Ex assessore resta in carcere
Amendolia, ex deputato Ars e attualmente militante del Mpa, è accusato di tentata estorsione e sequestro di persona. Nel 2004, la procura di Catania ne chiese il rinvio a giudizio per concorso esterno in associazione mafiosa
CATANIA - L'ex deputato regionale ed ex assessore della Provincia di Catania, Nino Amendolia, ricorrerà al Tribunale del riesame contro l'ordine di custodia cautelare in carcere che ipotizza i reati di tentativo di estorsione e sequestro di persona emesso dal Gip Paola Cosentino. Lo ha annunciato il suo legale, l'avvocato Carmelo Peluso.
Il Gip, dopo l'interrogatori di garanzia, ha deciso di non convalidare il fermo eseguito dalla squadra mobile perchè, a parere del giudice, non c'era il pericolo di fuga ma disposto la permanenza in carcere di Amendolia ritenendo valide le esigenze cautelari richieste dal sostituto procuratore della Dda etnea Agata Santonocito.
Analogo provvedimento restrittivo è stato emesso nei confronti di Alfio Bonnici, Luigi Grasso e Francesco Leonardi, ritenuti dalla Procura vicini a ambienti del clan Santapaola.

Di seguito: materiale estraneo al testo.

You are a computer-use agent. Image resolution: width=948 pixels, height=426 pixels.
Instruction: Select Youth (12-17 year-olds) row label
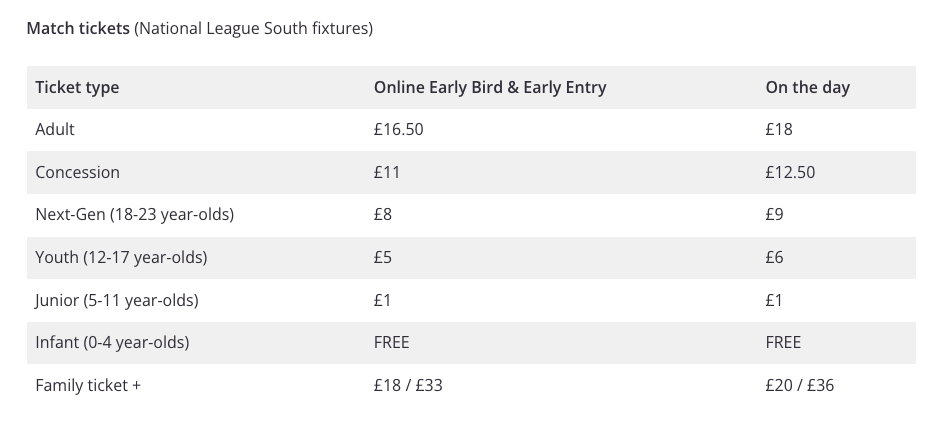(121, 257)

Sarebbero stati loro, secondo l'accusa, i tre intermediari incaricati da Amendolia di 'convincere' un imprenditore a fare fronte a un presunto debito da 150mila euro per la vendita di un albergo a Catania.
La vicenda non è legata al ruolo politico dell'ex deputato dell'Ars, eletto nel 2001 all'Assemblea regionale siciliana con la lista Liberal socialisti e poi transitato al Mpa.
Durante la sua legislatura alla Regione Siciliana, dove è stato anche componente della commissione Antimafia, Amendolia fu indagato per concorso esterno all'associazione mafiosa. La Procura di Catania ne chiese il rinvio a giudizio nel 2004, ma l'allora Gip Antonino Ferrarà rigettò la richiesta e dispose l'archiviazione delle accuse nei suoi confronti.